I do wonder sometimes why the edtech community gets so excited about consumer technologies and thinks that this will have a real impact on teaching and learning. However we have been here before many times with the iPad, Facebook even Twitter. However often the edtech interest isn’t what drives use in education, it’s more the use by the general public. It often takes consumer interest in a digital technology or tool to kickstart the use in education.

The tablet device, in the Dynabook was envisaged in 1973, there was lots of research on mobile learning in the late 1990s and early 2000s, but it wasn’t until the consumer success of the iPad from 2010 that really saw the potential of tablets (and mobile devices in general) to enhance and support teaching and learning.

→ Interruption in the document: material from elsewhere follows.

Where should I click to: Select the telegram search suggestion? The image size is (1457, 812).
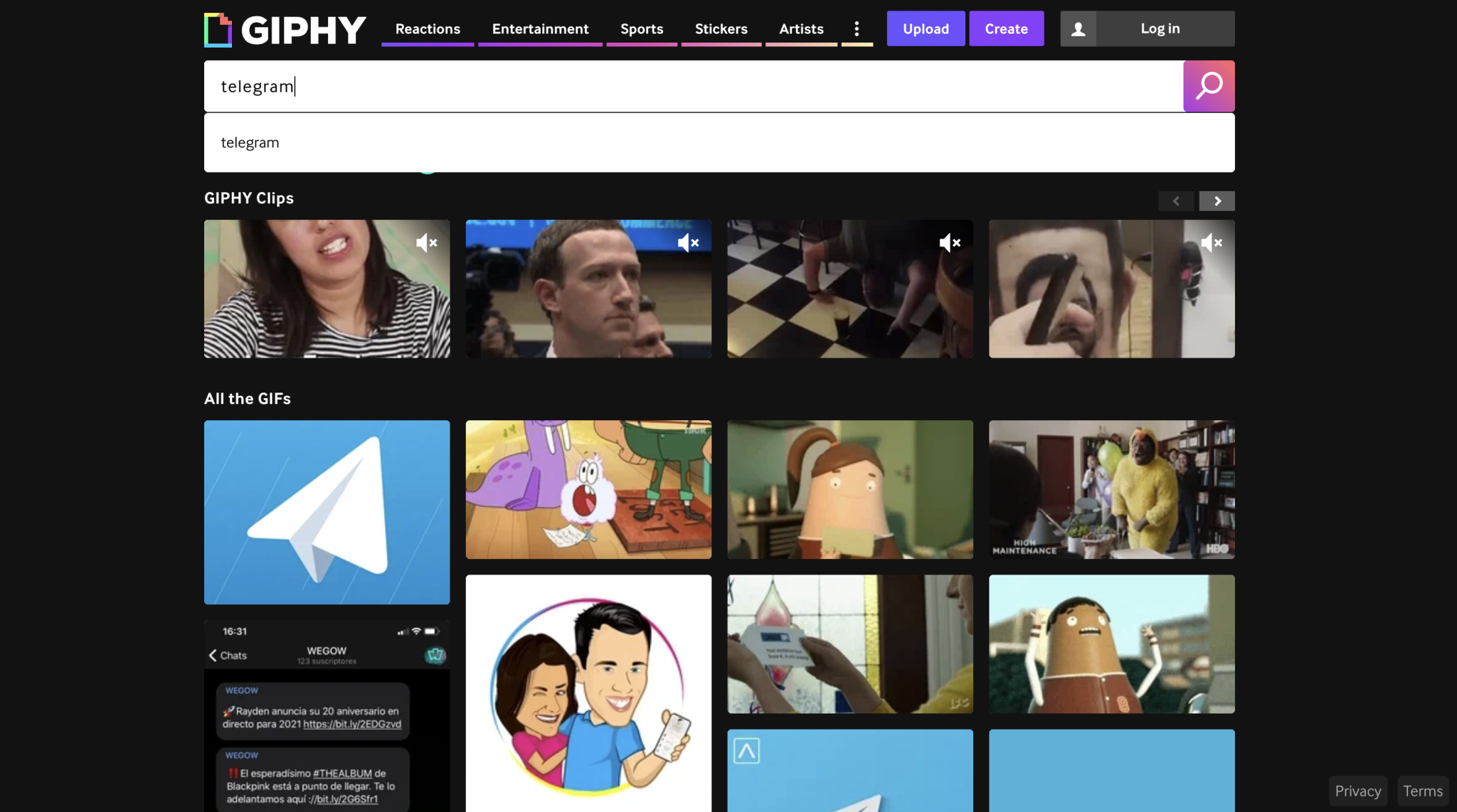(719, 142)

The Gutenberg project in 1973 started a huge library of ebooks, but serious widespread educational interest in the potential of ebooks didn’t really happen until consumers got their hands on the Kindle (and the iPad).

I also see it going the other way, there was no real consumer demand for virtual worlds such as Second Life, as a result it never really hit the educational mainstream, and was ignored by virtually everyone including most of the edtech community.

I see Pokemon Go along the lines of Flappy Birds, a fad that will come and go, like a lot of games. It will probably (like both Flappy Birds and Angry Birds before) inspire developers to create a range of similar and copycat games. I am expecting to see a zombie style Pokemon Go game in the next few months (or even weeks).

However I also think that what Pokemon Go could do is make Augmented Reality more of a realistic proposition for others, including those in the education sector and (probably more likely) the museum sector. I also suspect that we will see an increase in the use of AR across other sectors, notably retail and entertainment. There is a chance that Pokemon Go could move augmented reality from the fringe into the consumer mainstream and there into education.

So what do you think, is Pokemon Go just a passing fad, or is it the first step to mainstream adoption of augmented reality?

2 thoughts on “Ten ways to use Pokemon Go for Learning”

  1. It should be a cause of international shame that it took Pokémon Go, not SkyView, to cause a buzz about AR.

    AR’s potential for Performance Support has been largely ignored, and that’s a real missed opportunity.